Side Effects of BRAF and MEK Inhibitors in Lung Cancer
Cohosts of the Oncology Brothers podcast, Rahul Gosain, MD, MBA, of Wilmot Cancer Institute, and Rohit Gosain, MD, of Roswell Park Comprehensive Cancer Center, met with Melissa Johnson, MD, a thoracic medical oncologist at Sarah Cannon Research Institute, to discuss
BRAF and MEK inhibitor side effects in BRAF V600E–mutated NSCLC.
There are currently two BRAF and MEK combinations approved in BRAF V600E–mutated NSCLC: dabrafenib plus trametinib and encorafenib plus binimetinib. Dabrafenib plus trametinib was approved in 2017 based on an open-label phase II study. Encorafenib plus binimetinib was approved in 2023 based on the phase II PHAROS study. Updated data from the PHAROS trial suggest that encorafenib plus binimetinib has slightly better survival outcomes compared with dabrafenib plus trametinib.

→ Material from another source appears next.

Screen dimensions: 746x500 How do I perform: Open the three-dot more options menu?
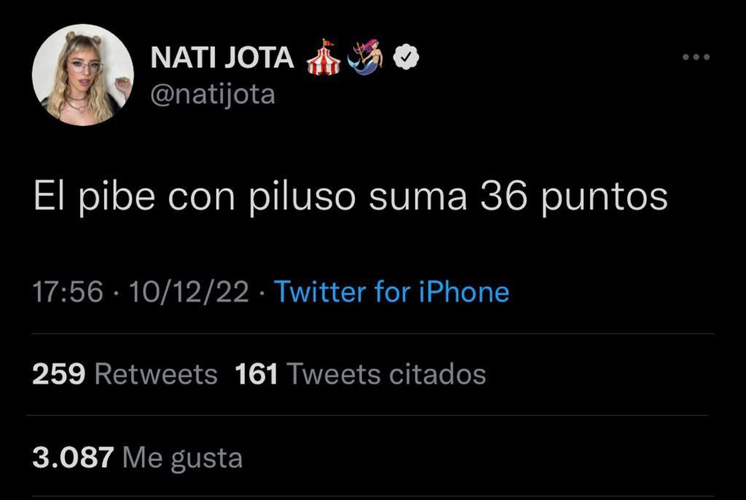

While BRAF V600E–mutated NSCLC is sensitive to immunotherapy and chemotherapy, Dr. Johnson tends to sequence BRAF and MEK targeted therapies first, and switches to the other treatments if a patient experiences unmanageable toxicity or resistance.

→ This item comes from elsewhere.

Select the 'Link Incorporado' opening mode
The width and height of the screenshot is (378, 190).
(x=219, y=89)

Side Effects of Encorafenib Plus Binimetinib
Encorafenib plus binimetinib is approved for metastatic NSCLC with BRAF V600E mutation. Encorafenib is associated with dermatologic, cardiac, ocular, and gastrointestinal (GI) toxicities, while binimetinib is associated with dermatologic, cardiac, ocular, and pulmonary toxicities, as well as creatine phosphokinase elevation and edema.
Compared with dabrafenib plus trametinib, encorafenib plus binimetinib has a lower rate of fever, but can have more GI effects. Dr. Johnson does not see a frequent need for antidiarrheals, but she does typically provide patients with a prescription for antiemetics.
Dabrafenib Plus Trametinib Side Effects
Dabrafenib plus trametinib is approved for metastatic BRAF V600E–mutated NSCLC. Dermatologic and GI side effects are associated with dabrafenib, as well as fever and hyperglycemia. Trametinib is associated with edema and dermatologic, cardiac, ocular, and pulmonary toxicities. Distinct from encorafenib and binimetinib, both dabrafenib and trametinib must be taken on an empty stomach.
The most challenging side effect of dabrafenib is fever, which often starts 2 to 4 weeks after starting therapy, and can be episodic. If fever persists, oncologists can try to manage it with steroids. Dr. Johnson attempts to manage fever without stopping doses to maintain treatment exposure, although holds and dose reductions are sometimes necessary.
Monitoring BRAF Plus MEK Inhibitor Side Effects
With either dabrafenib plus trametinib or encorafenib and binimetinib, patients should have a baseline ophthalmology examination and be sent for urgent evaluation if they experience visual changes during treatment. Treatment should be discontinued if patients develop ocular toxicities, which can include central retinal vein occlusion.
Due to the differing cardiac toxicity profiles of BRAF and MEK inhibitors, monitoring with echocardiograms and electrocardiograms (EKG) is recommended, although the EKG can be dropped if no issues are observed.
When modifying treatment to manage toxicities, Dr. Johnson typically reduces the MEK inhibitor dose first. If patients continue to struggle with MEK-related toxicities despite dose reductions, oncologists can consider single-agent BRAF inhibitor therapy. However, Dr. Johnson more often switches to chemoimmunotherapy if side effects with targeted therapy for NSCLC are unmanageable.